● Work task: Please reproduce the entries below exactly from the line with "Where should I" through their last line, leaving out any pictures.

● Data:
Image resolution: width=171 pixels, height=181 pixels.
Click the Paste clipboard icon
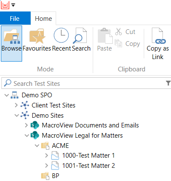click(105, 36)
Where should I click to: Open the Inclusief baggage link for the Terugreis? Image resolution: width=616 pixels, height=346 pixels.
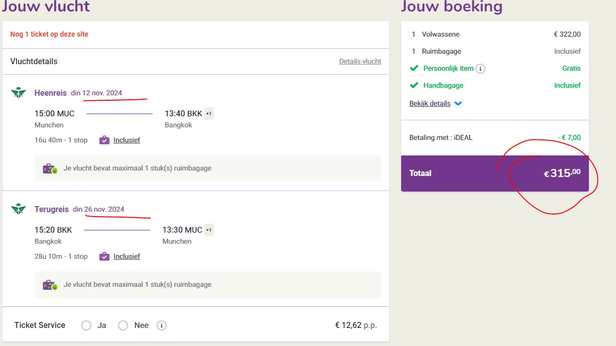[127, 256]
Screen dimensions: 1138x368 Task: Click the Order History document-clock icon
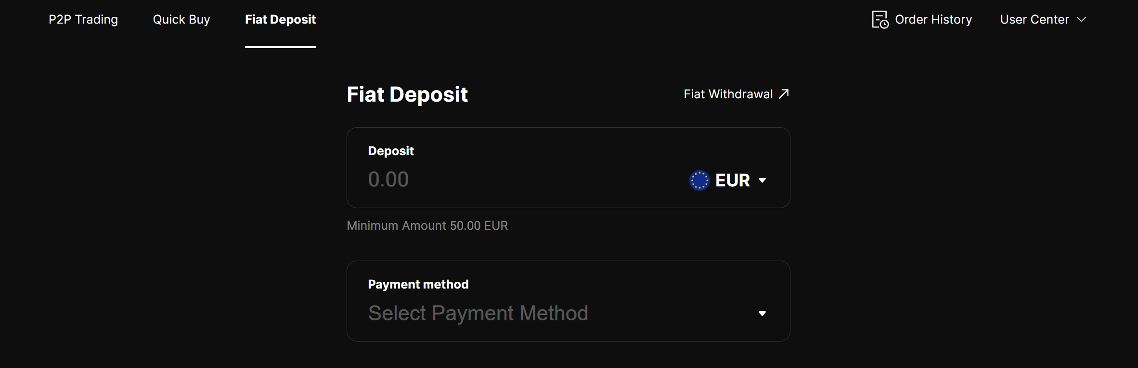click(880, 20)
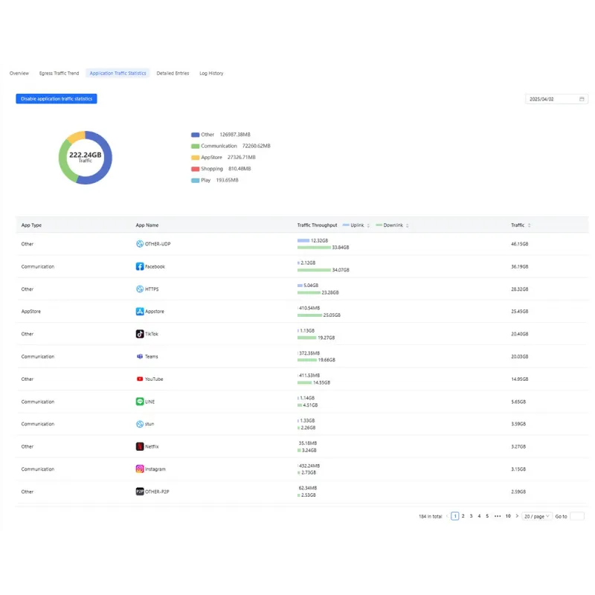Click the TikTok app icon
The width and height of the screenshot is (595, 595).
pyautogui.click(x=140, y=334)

● Answer below:
Where should I click to: Open the Inclusief baggage link for the Terugreis? Image resolution: width=616 pixels, height=346 pixels.
[127, 256]
Screen dimensions: 1138x368 Task: Click the Order History document-clock icon
click(880, 20)
Click the TikTok app icon
The width and height of the screenshot is (595, 595).
pyautogui.click(x=140, y=334)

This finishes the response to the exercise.